(Dataset entries)
* * *
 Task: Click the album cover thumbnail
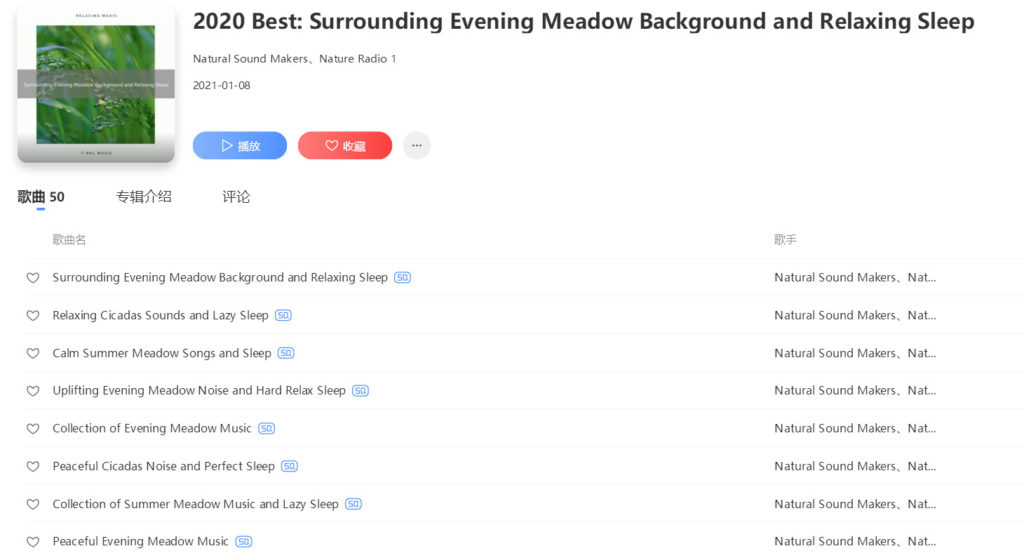pos(96,84)
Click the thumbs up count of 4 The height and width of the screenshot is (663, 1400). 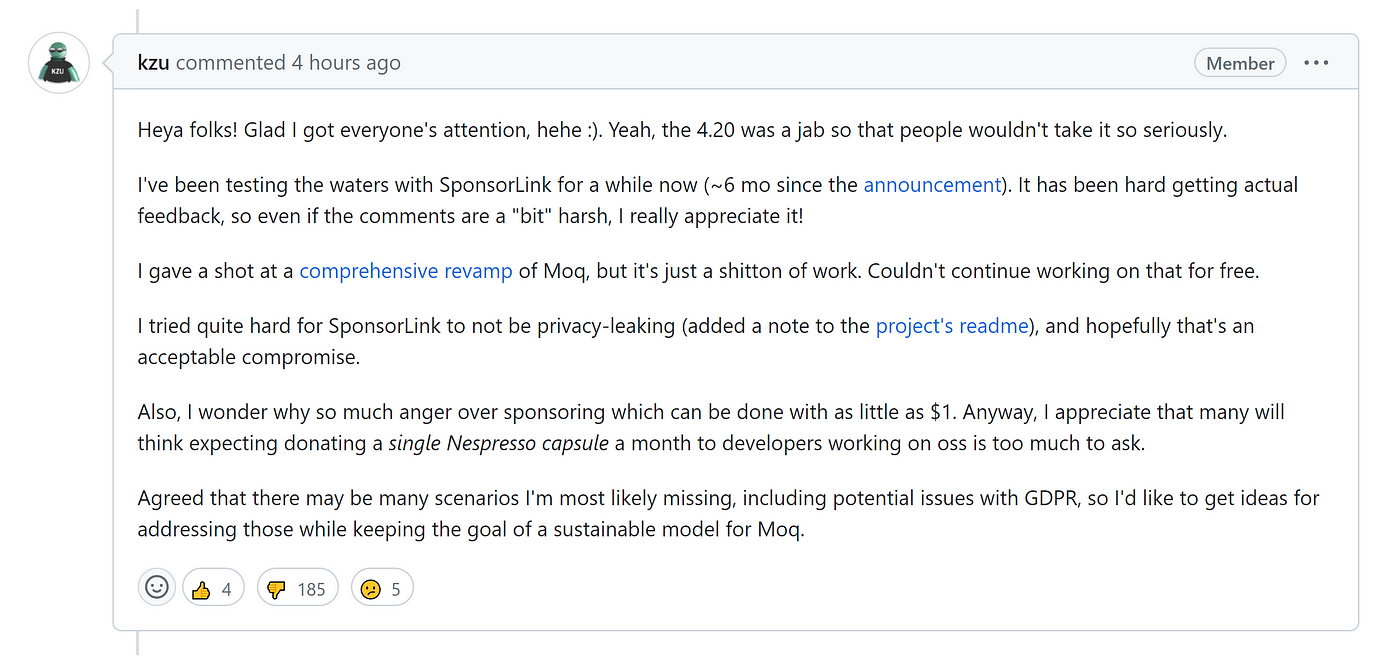(227, 589)
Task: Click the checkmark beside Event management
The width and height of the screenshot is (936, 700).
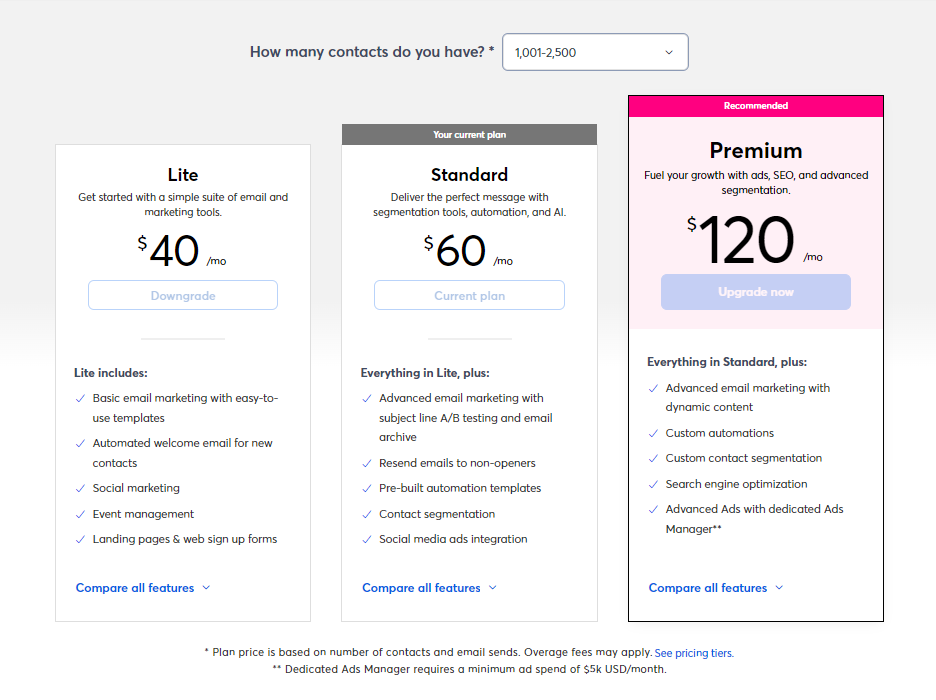Action: point(80,514)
* * *
Your objective:
Each line from the one holding "The width and" through the final line of the data needs to be transcribed exactly. Include both ends, skip the pictures, and add nothing.

Solution for this task:
The width and height of the screenshot is (936, 700).
Action: point(80,514)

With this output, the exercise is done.